In this project, I am using functional MRI to investigate the neural processes underlying social influences on how people value items. In particular, I am interested in how social information coming from different sources is incorporated into the decision process. In this study, participants bid on a variety of items and a week later re-bid on those items after seeing how groups of others bid (in the MRI). The groups of others include people with similar and different preferences across domains including consumer, political, and aesthetic (control) preferences . I will compare the behavioral and neural influence on bids for those from the participant's in-group vs. out-group and different domains.

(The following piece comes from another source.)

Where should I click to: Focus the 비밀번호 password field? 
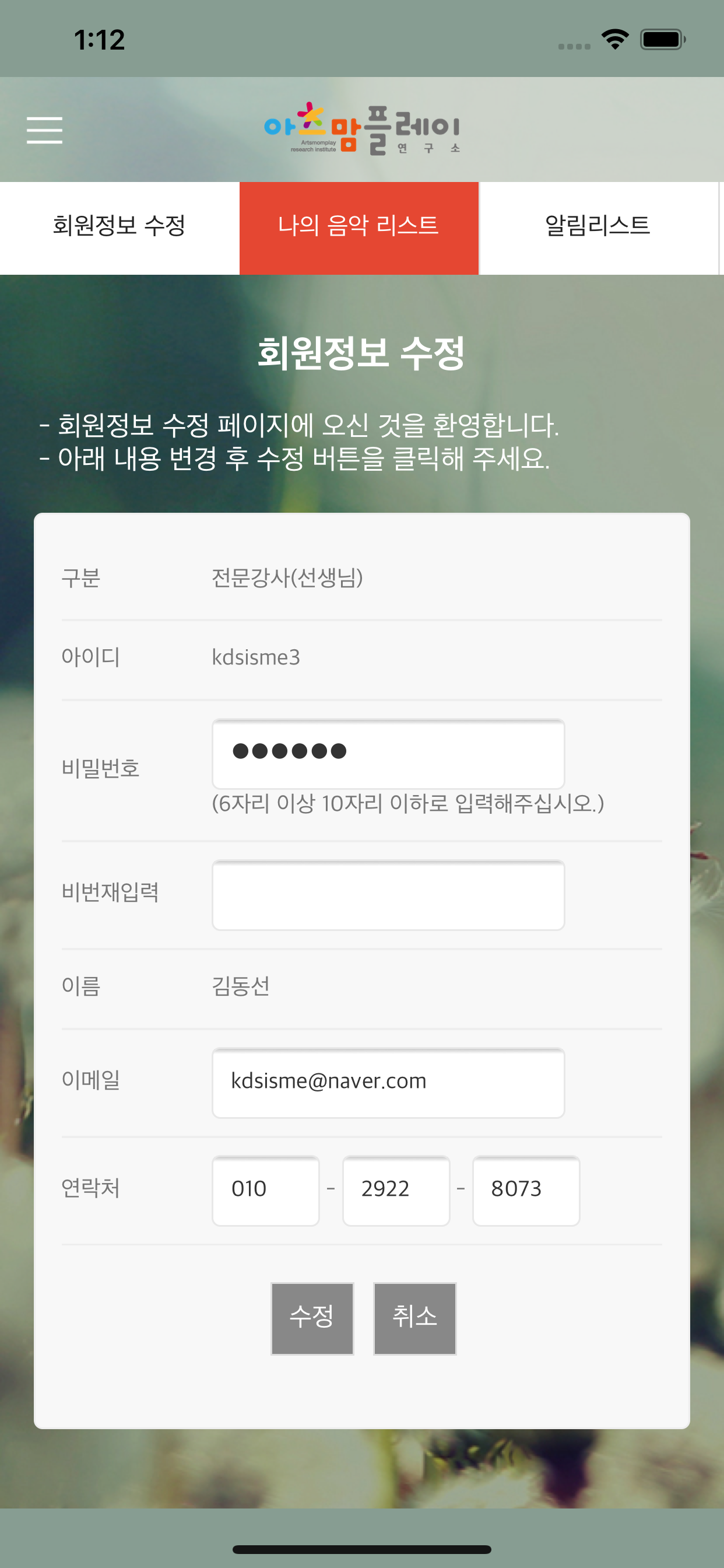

I will investigate whether social brain regions (dorsomedial prefrontal cortex, temporal-parietal junction) show higher connectivity with valuation regions (ventromedial prefrontal cortex, ventral striatum) for those who are in-group and whether this is mediated by domain (political vs. consumer vs. aesthetic group). 

Understanding how specific types of group membership impact decision-making, as opposed to an ambiguous majority, is important for discerning how identity interacts with choice. Certain identities may act more strongly on behavior (ie: political in-group vs. out-group may feel more tied to a sense of self), or have more influence depending on the type of decision (ie: consumer group is more directly relevant for a consumer task). It is important to more fully characterize these interactions between identity and choice better predict how social motivations such as conformity and group bias will impact choice.